→ Problem statement
Can you quote the material below word for word, from the line containing "Click Vote next to Other religions" up to and including the line containing "point(92,881)", leaving out the pictures?

→ Information provided
####

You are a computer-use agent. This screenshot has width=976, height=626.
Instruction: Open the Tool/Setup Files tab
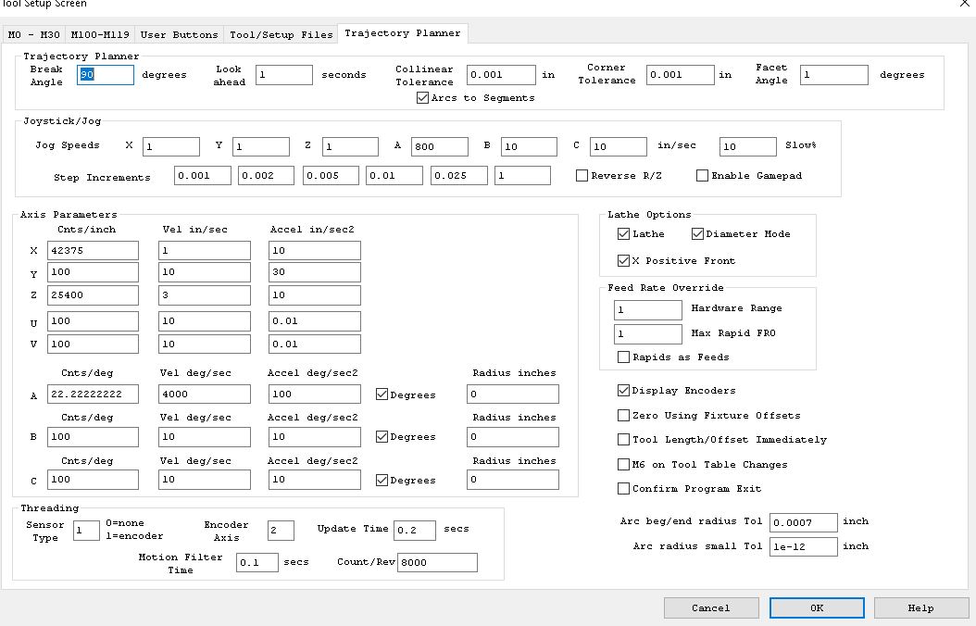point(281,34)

####

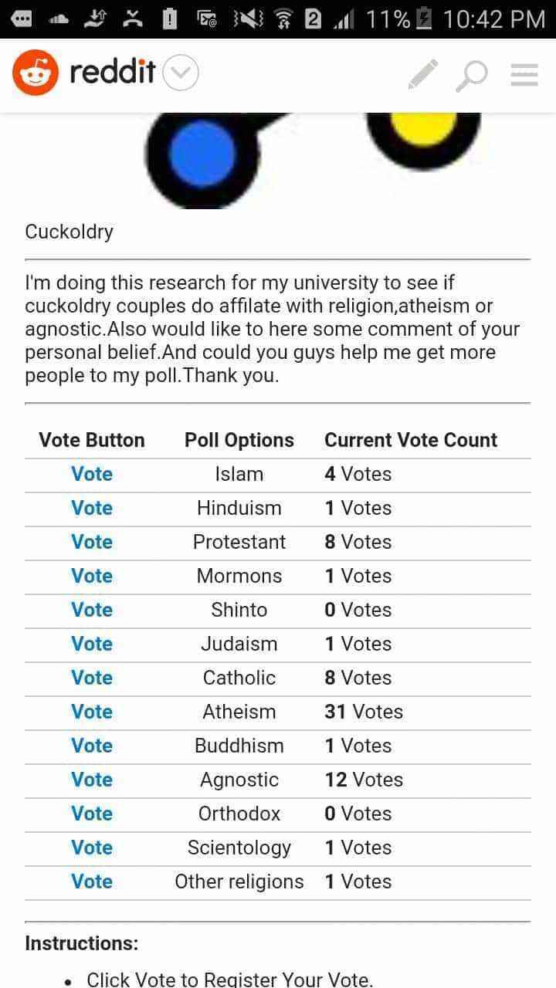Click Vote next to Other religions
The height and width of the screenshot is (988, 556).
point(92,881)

####

→ Reply to the task
Click Vote next to Other religions
The height and width of the screenshot is (988, 556).
point(92,881)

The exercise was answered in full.